Faced with North Korea, things are quite different even if the questions abound. According to a source close to American intelligence who confided in Le Figaro, "12 military scenarios are being studied" and the national security apparatus is "ready to act but will do everything to avoid a war". Pentagon boss James Mattis, National Security Adviser HR McMaster and the Secretary of State are said to be "on the move", with Trump playing his "showman role". The populist group, led by Steve Bannon, would try to push for armed intervention.
Georgetown University political scientist Joshua Mitchell is not surprised to see Donald Trump step up to the plate on the question of the military option against North Korea. “Neither isolationist nor interventionist in the sense of the neoconservatives, he is a realist and a nationalist, who wants to get out of the multilateral framework to return to a classic power game,” he says. Trump sees North Korea as a problem for the security of the United States and its allies and he wants to act, notes Mitchell. “To understand, you have to go back to his inauguration speech, that moment when he took on the idea of disrupting the system both internally and externally. The other key element is his basic philosophy: when you get hit, hit harder. It is difficult to imagine that Trump accepts to be humiliated by the boss of North Korea, Kim Jong-un”, continues the professor. “Trump made it clear. The negotiation efforts of his predecessors to end the nuclearization of Pyongyang came to nothing. He is warning the North Koreans and the Chinese that the time for backsliding is over and will go to battle if necessary,” predicted Mitchell. Researcher Balbina Hwang, a former associate with the State Department's Asia desk and associate professor at Georgetown, agrees. “Don't forget that Donald Trump is from Queens, New York. His psychology is to never back down. I think he is capable of doing what no president has done before him,” she speculates.
Is Trump serious or is he bluffing to get the North Koreans to give in and the Chinese to act?
For decades, the behavior of American presidents who have had trouble with North Korea has been recurrent: a mixture of "condemnation and procrastination", summarizes the former national security adviser to Nixon, Henri Kissinger, in the Wall Street Journal. “Pyongyang's conduct has been deplored. Warnings issued… But its nuclear program has only accelerated,” he recalls. “We forgot, but our presidents have always yielded to the North Koreans, confirms researcher Balbina Hwang. In 1968, when an American spy ship was boarded by North Korea, and the regime detained and tortured the sailors on board, no forceful action was taken!” Many other crises have arisen, under Carter, under Clinton, under Bush father and son. Former ambassador Chas Freeman, a great specialist in Asia, believes that the big mistake was never to have had any substantive negotiations with North Korea to resolve its visceral paranoia, in short, "to have treated it not as a country, but as a nuclear problem". The result of "this mixture of alarmism and complacency is that North Korea now has the elements of a nuclear deterrent and it is too late to change that."
Only here, there is now Donald Trump, who considers “unacceptable” the idea that Pyongyang could strike American soil with nuclear missiles. Is he serious or is he bluffing to get the North Koreans to give in and the Chinese to act? The first interpretation is that Trump is “only expressing his impulsiveness against the advice of his entourage, notes a high-ranking Western source. A hypothesis that could lead to an uncontrolled rise to the extremes”. The second interpretation is that Trump's warrior language is calculated: in this case, "either he is hiding a confidential dialogue between Washington and Pyongyang, or he is showing a desire to break with the "strategic patience" of his predecessors, or he is moved by domestic political considerations, aimed at making people forget the investigation into its Russian connections", notes the same source who believes in fact "in a probable mixture of all these elements".
The current geopolitical maneuver is all the more uncertain and delicate as Donald Trump is today a contested and despised commander-in-chief.

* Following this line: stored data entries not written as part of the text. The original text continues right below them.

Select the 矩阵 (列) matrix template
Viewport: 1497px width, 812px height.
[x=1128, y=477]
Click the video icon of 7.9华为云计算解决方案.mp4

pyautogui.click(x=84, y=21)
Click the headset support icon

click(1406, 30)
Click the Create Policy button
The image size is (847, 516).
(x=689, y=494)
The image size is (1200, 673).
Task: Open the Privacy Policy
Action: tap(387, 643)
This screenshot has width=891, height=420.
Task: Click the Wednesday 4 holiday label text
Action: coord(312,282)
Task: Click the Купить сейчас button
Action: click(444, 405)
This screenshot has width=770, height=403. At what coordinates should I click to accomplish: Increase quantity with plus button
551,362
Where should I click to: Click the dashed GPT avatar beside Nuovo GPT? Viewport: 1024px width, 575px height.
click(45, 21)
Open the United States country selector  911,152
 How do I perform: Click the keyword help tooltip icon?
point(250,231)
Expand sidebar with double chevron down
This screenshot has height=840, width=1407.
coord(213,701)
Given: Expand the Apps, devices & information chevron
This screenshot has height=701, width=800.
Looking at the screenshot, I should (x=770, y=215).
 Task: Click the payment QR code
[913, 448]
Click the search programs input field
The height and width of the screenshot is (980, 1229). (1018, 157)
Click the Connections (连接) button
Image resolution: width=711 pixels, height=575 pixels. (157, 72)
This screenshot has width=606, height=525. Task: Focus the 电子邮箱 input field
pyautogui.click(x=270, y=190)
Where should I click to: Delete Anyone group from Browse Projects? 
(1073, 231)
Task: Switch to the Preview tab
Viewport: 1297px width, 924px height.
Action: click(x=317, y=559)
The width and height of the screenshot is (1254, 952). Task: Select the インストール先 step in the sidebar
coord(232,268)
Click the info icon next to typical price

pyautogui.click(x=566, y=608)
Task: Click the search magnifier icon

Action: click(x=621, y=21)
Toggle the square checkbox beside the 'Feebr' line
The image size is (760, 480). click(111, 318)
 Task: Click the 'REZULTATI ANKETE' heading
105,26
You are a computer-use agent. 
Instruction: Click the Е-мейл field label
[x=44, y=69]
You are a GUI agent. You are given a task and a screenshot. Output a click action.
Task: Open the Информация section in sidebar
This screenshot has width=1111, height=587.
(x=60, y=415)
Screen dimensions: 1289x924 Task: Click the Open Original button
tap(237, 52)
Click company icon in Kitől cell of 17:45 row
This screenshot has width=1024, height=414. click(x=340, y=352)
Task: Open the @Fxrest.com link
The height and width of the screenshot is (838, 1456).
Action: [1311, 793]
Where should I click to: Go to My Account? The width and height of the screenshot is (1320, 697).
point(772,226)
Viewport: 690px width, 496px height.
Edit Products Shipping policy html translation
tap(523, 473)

Trump's pressure, particularly economic, to get the Chinese to help him in any case raises doubts among specialists, who believe that Beijing neither wants nor can "solve the North Korean problem". "Korea in its history has been invaded 72 times, most often by the Chinese, the mistrust is total," says Chas Freeman. Those who think otherwise point out that China, if it wanted to, could make Pyongyang give in by strangling it economically because it provides all the nuclear technology. "China is figuring out that the United States is not bluffing," said a source close to intelligence, seeing a glimmer of optimism there.
The current geopolitical maneuver is all the more uncertain and delicate since Donald Trump is today a commander-in-chief contested and despised by a large part of his country's elite, ready to do anything to weaken him when he needs to appear credible, as shown by the criticisms which fuse on its handling of the violences of Charlottesville. From there to think that Trump might be tempted to embark with both feet on an uncertain external adventure to close ranks, there is only a step that some commentators are already sketching out.
Source: © Le Figaro Premium – North Korea, Venezuela: how far is Trump ready to go?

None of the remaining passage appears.